Dishonored: La Morte dell'Esterno, recensione videogame per PS4 e Xbox One
Dishonored: La Morte dell'Esterno è il primo spin-off della serie di Bethesda e Arkane Studios, che ha ridefinito il genere degli action stealth moderni
Dishonored: La Morte dell’Esterno è lo spin-off della saga di Bethesda, sviluppato dagli Arkane Studios, un’opportunità a prezzo budget di far conoscere e apprezzare un universo tanto affascinante quanto oscuro. La serie ha avuto l’enorme merito di migliorare e far maturare il genere action-stealth, dove un’attenta pianificazione permette di superare sezioni colme di nemici senza essere scoperti. L’anima del gioco ricalca quella del vecchio Thief, prendendone esempio nella struttura di gameplay ma espandendola grazie ai poteri soprannaturali e alle abilità del protagonista, Il Corvo, che nel secondo episodio si spartisce le vicende con la giovane principessa Emily Kaldwin.
Dishonored: La Morte dell’Esterno è il primo capitolo della serie a staccarsi dalla vicende principali, andando a collocarsi come spin-off riuscito ed estremamente interessante, anche a livello narrativo. La trama è incentrata sulla figura di Billie Lurk, allievo di uno dei personaggi più importanti nel background narrativo della saga, Daud, vero e proprio artefice dell’assassino dell’Imperatrice, che ha dato il via agli eventi caotici e torbidi del primo Dishonored. Il recupero del mentore porta a conoscere alcuni dettagli sull’entità dell’Esterno, ritenuto da Daud come la vera essenza del Caos, che ha sconvolto credenze e vite degli uomini, motivo per cui va trovato ed eliminato. La ricerca si scontrerà con una setta di adoratori del Vuoto, che conservano amuleti ed oggetti ritenuti sacri, andandosi ad intrecciare con le storie locali di personaggi secondari, per un sostrato che unisce i quartieri della città di Karnaca.
Il gameplay di Dishonored: La Morte dell’Esterno riprende in pieno quanto già apprezzato nel secondo capitolo della serie, con una struttura che predilige l’azione silenziosa e non letale a quella diretta. L’essenza del titolo sta, infatti, nell’osservare attentamente lo scenario e gli spostamenti dei nemici, pianificando ogni mossa e cercando di superare, senza essere visti, la zona in cui ci troviamo. La bravura del team di sviluppo è quella di aver creato un level design vario ed efficace, che da all’utente gli strumenti e le possibilità di passare alle spalle dei nemici, creare diversivi, sfruttare passaggi segreti e zone sopraelevate, un carnet di azioni che invoglia ad affrontare il gioco con un approccio marcatamente stealth.

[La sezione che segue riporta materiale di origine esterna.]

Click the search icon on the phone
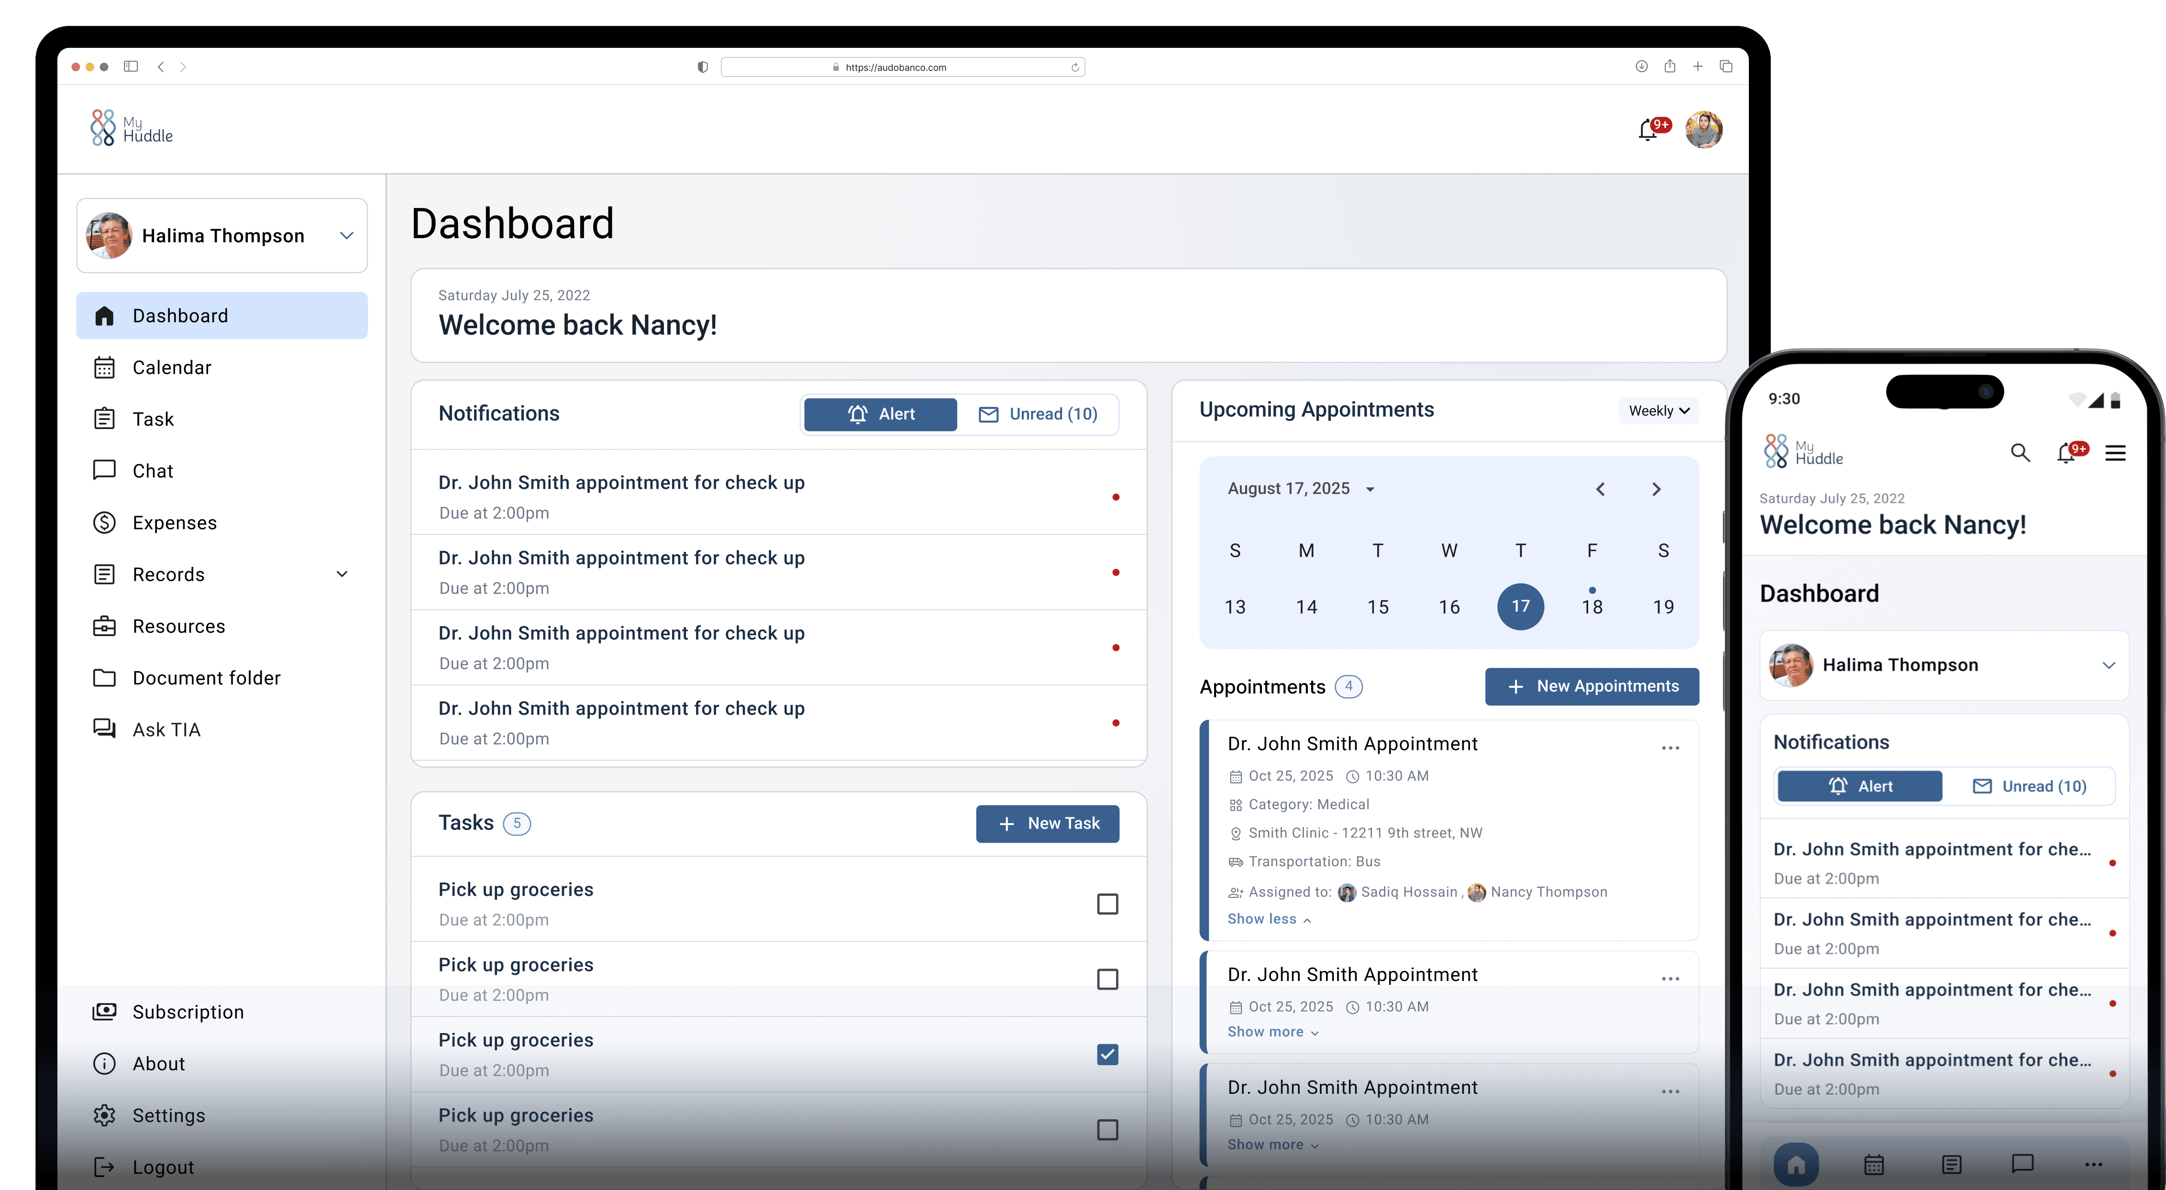Viewport: 2166px width, 1190px height. click(2020, 453)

In aiuto al giocatore vi sono i poteri soprannaturali e oscuri del protagonista, che semplificano il compito di passare inosservati o, in caso contrario, di essere quanto più brutali e spietati possibili. Le due anime convivono perfettamente, lasciando liberi di decidere quale percorso seguire, a seconda della nostra indole e creatività.
La grafica di Dishonored: La Morte dell’Esterno sfrutta lo stesso motore di gioco del precedente, proponendo la città di Karnaca come sfondo alle vicende, portandoci nelle strade di Cyria. Lo stile artistico rimane estremamente intrigante e ricercato, con strutture dall’architettura filo-mediterranea e palazzi dal lusso decadente. La struttura di progressione, basata sulla raccolta degli Amuleti d’Osso per sviluppare abilità passive e nel potenziamento dei gadget presso il mercato nero, si unisce all’esplorazione degli ambienti grazie ai Contratti, che introducono attività secondarie lungo le strade della città, un ottimo modo di vivere e scoprire ogni angolo del mondo di gioco.